● **Task statement**: If a record holds a picture, leave the picture out; return everything else exactly.

START Provided records

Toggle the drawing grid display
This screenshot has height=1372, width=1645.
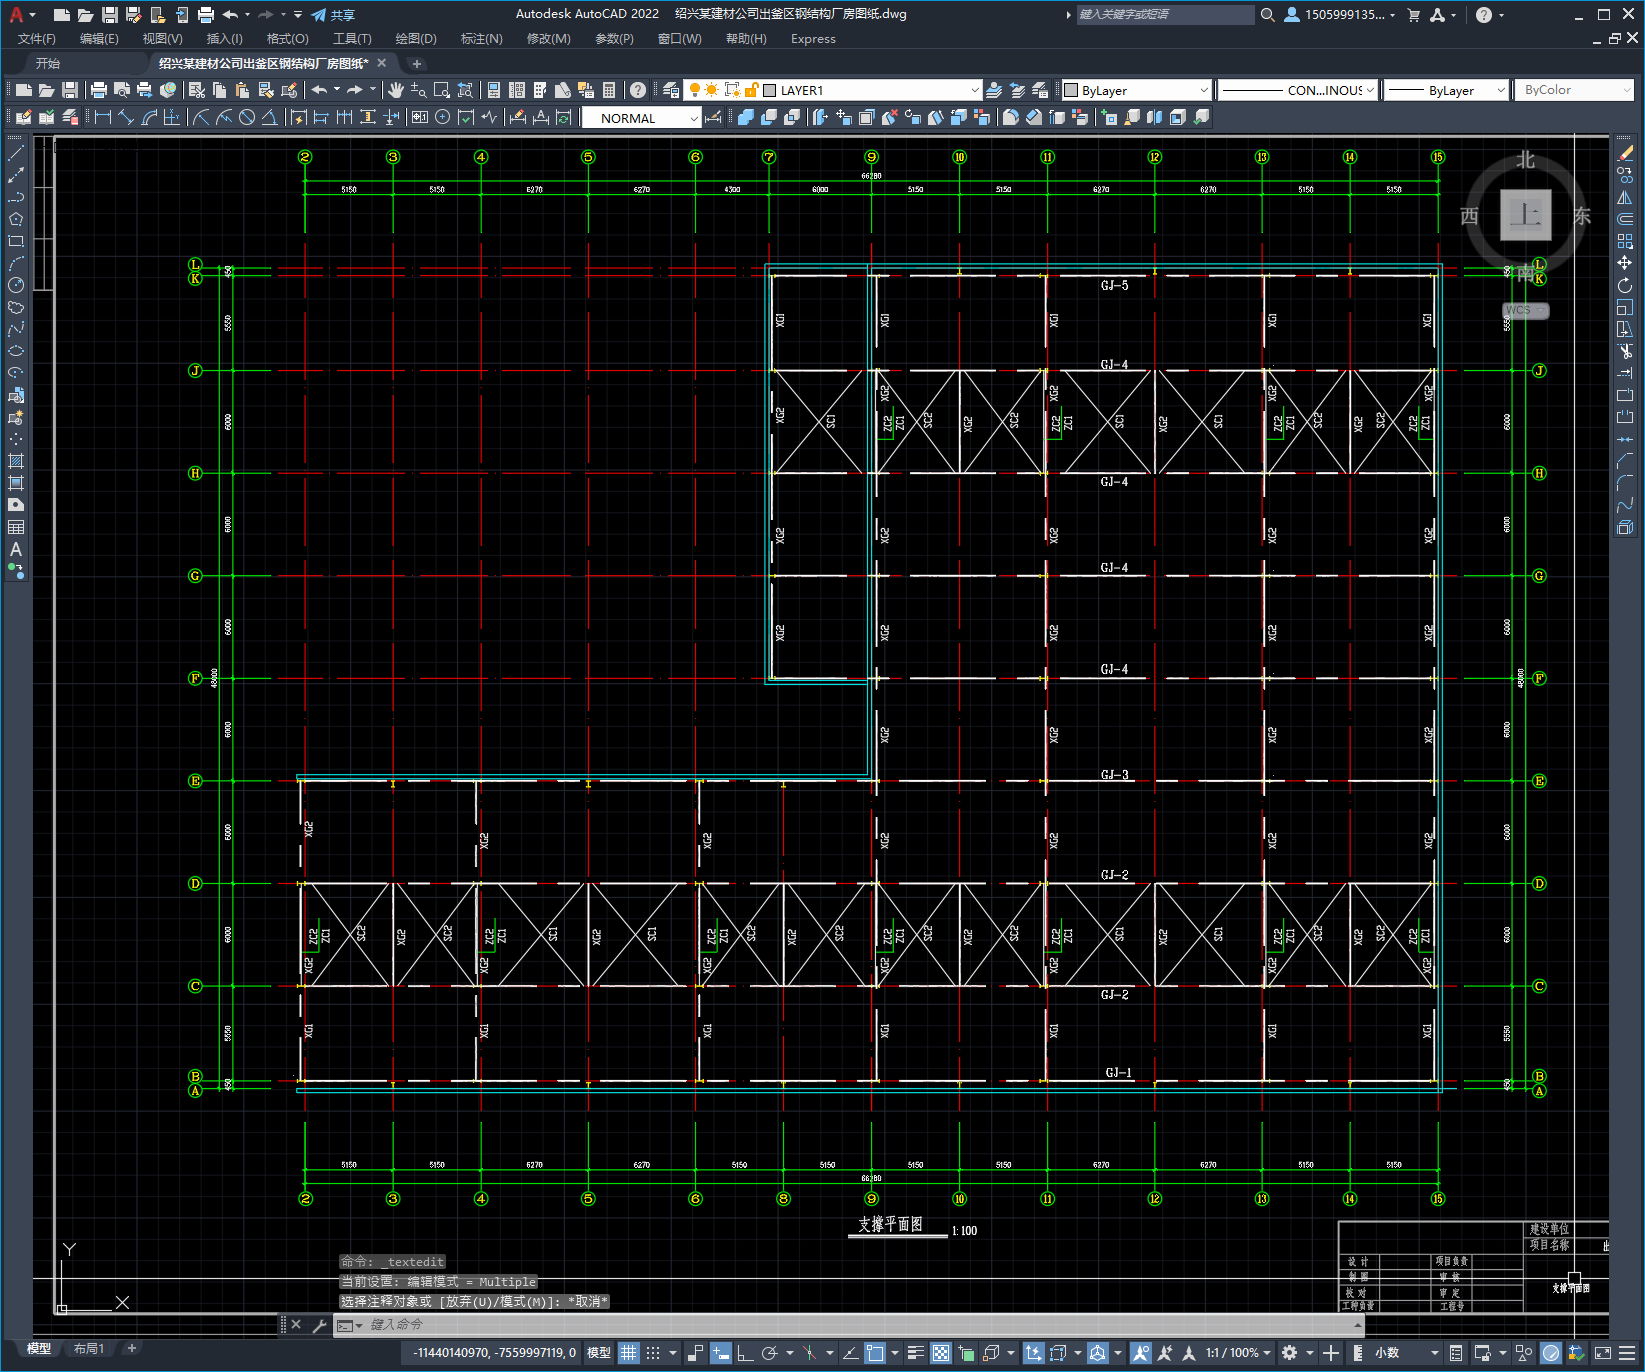click(x=628, y=1353)

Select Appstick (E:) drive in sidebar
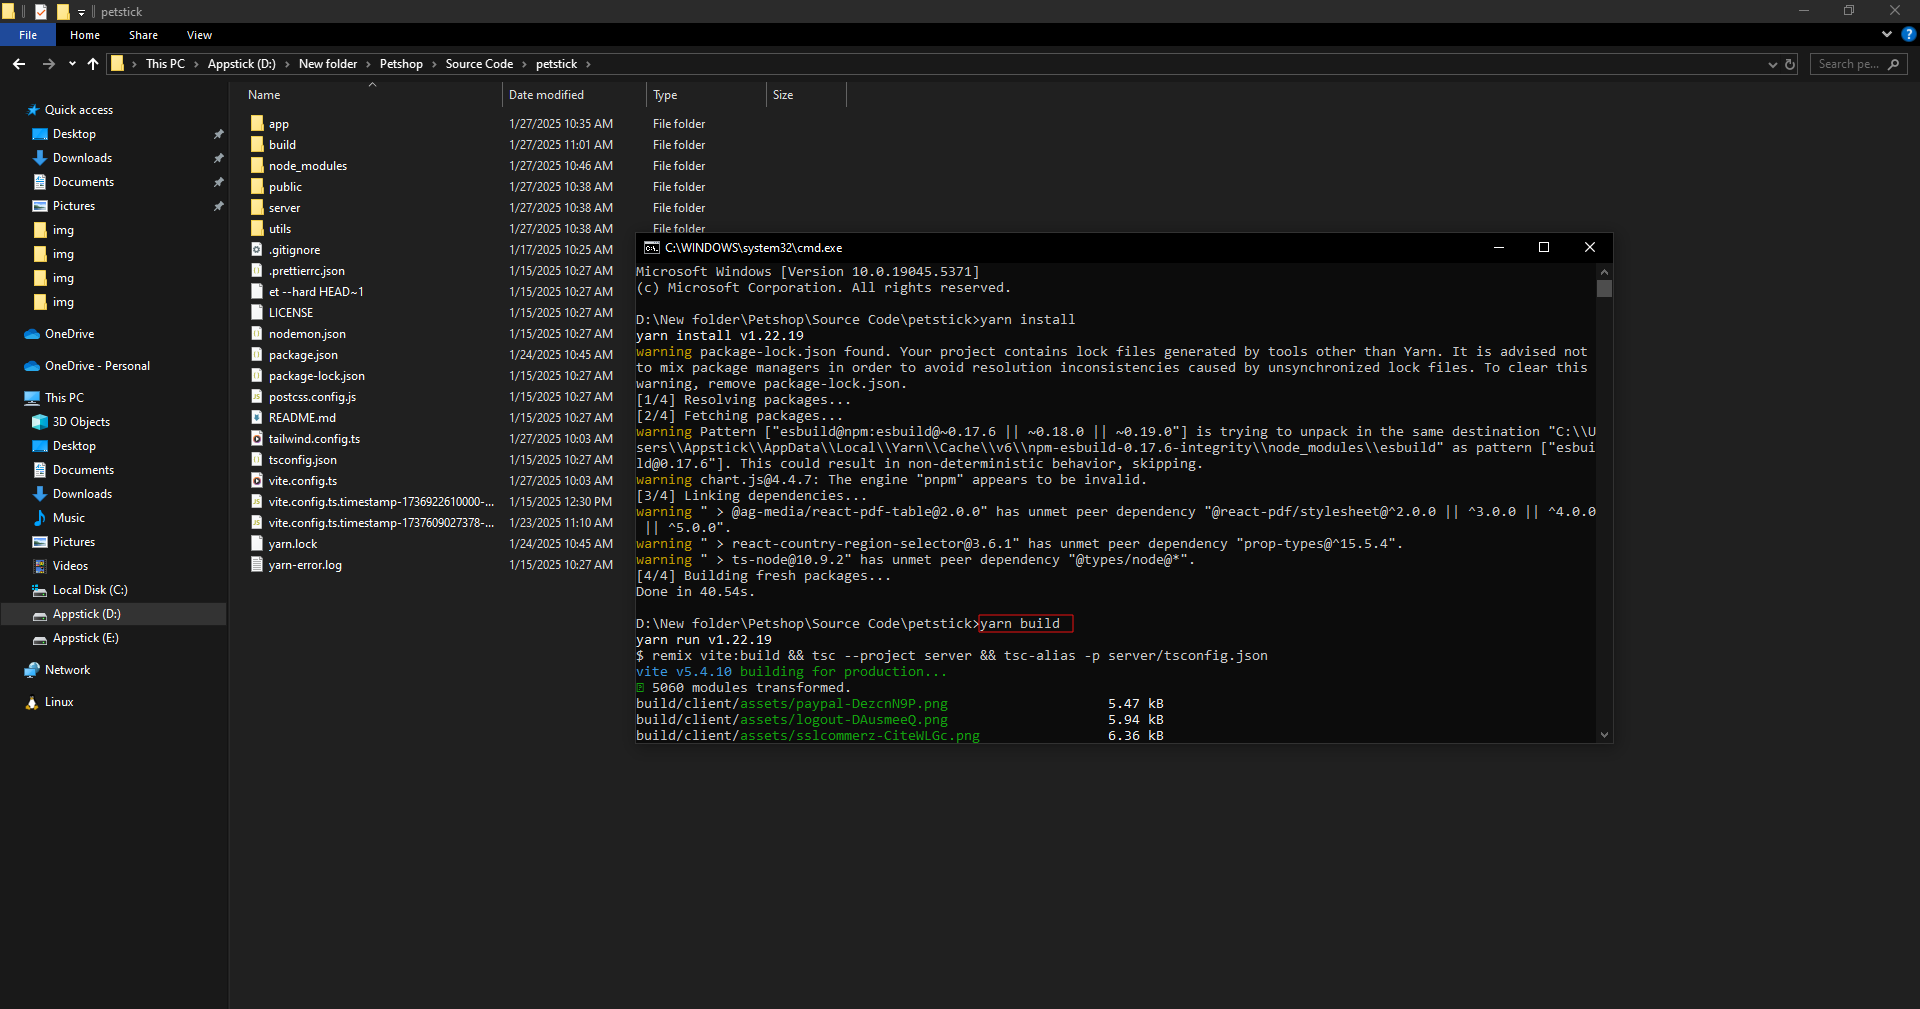coord(85,638)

END Provided records

● **Answer to this problem**:
Toggle the drawing grid display
This screenshot has height=1372, width=1645.
click(x=628, y=1353)

Select Appstick (E:) drive in sidebar
coord(85,638)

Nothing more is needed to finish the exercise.